- [What you are asked to do]:
In the listing below, pick out every line that contains the string "This" and copy each of those lines.

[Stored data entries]
[start]

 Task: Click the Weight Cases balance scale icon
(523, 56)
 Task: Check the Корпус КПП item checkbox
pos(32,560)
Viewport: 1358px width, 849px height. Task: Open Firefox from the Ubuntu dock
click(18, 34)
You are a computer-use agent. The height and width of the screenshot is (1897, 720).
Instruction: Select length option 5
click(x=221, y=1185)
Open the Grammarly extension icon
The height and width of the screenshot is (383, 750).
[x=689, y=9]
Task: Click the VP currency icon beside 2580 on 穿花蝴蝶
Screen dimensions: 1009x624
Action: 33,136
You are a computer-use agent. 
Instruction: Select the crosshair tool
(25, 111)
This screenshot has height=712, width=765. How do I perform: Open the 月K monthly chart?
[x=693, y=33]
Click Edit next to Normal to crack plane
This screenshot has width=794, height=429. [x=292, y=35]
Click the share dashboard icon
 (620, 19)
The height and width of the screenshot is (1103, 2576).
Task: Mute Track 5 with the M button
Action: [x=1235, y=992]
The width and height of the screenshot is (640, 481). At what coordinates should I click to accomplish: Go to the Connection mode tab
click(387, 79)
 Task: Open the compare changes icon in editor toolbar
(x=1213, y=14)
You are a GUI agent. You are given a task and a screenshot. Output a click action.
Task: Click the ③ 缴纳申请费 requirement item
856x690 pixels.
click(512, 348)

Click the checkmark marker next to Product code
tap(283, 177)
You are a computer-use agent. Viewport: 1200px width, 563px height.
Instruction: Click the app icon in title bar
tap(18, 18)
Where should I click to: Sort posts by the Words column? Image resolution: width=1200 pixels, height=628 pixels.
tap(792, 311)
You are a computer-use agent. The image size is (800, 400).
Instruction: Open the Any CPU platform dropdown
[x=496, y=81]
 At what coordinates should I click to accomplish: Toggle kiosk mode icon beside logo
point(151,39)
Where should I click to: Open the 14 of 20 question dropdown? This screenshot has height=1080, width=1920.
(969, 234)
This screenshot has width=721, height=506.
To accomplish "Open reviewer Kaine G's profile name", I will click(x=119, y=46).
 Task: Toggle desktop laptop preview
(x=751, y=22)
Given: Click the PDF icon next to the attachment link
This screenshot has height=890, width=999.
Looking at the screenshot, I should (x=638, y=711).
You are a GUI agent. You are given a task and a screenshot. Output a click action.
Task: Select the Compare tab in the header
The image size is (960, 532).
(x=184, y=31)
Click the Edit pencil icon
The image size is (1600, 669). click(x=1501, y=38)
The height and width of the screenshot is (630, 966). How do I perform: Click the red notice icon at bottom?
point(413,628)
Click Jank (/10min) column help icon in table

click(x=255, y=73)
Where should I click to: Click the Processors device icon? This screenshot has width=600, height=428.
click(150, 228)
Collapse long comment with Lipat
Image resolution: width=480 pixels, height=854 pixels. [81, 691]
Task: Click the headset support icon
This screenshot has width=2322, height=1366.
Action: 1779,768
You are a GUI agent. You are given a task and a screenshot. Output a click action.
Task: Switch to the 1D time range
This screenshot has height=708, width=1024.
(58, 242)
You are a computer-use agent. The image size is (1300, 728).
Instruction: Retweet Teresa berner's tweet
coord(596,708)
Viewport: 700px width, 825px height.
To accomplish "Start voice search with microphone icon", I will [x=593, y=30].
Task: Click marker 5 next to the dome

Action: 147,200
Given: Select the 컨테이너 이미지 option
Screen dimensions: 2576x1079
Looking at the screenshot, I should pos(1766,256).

[end]

- [Expected output]:
This screenshot has height=712, width=765. How do I perform: Open the 月K monthly chart?
This screenshot has width=794, height=429. [x=292, y=35]
Where should I click to: Open the 14 of 20 question dropdown? This screenshot has height=1080, width=1920.
This screenshot has width=721, height=506.
This screenshot has height=890, width=999.
Where should I click to: Click the Processors device icon? This screenshot has width=600, height=428.
This screenshot has width=2322, height=1366.
This screenshot has height=708, width=1024.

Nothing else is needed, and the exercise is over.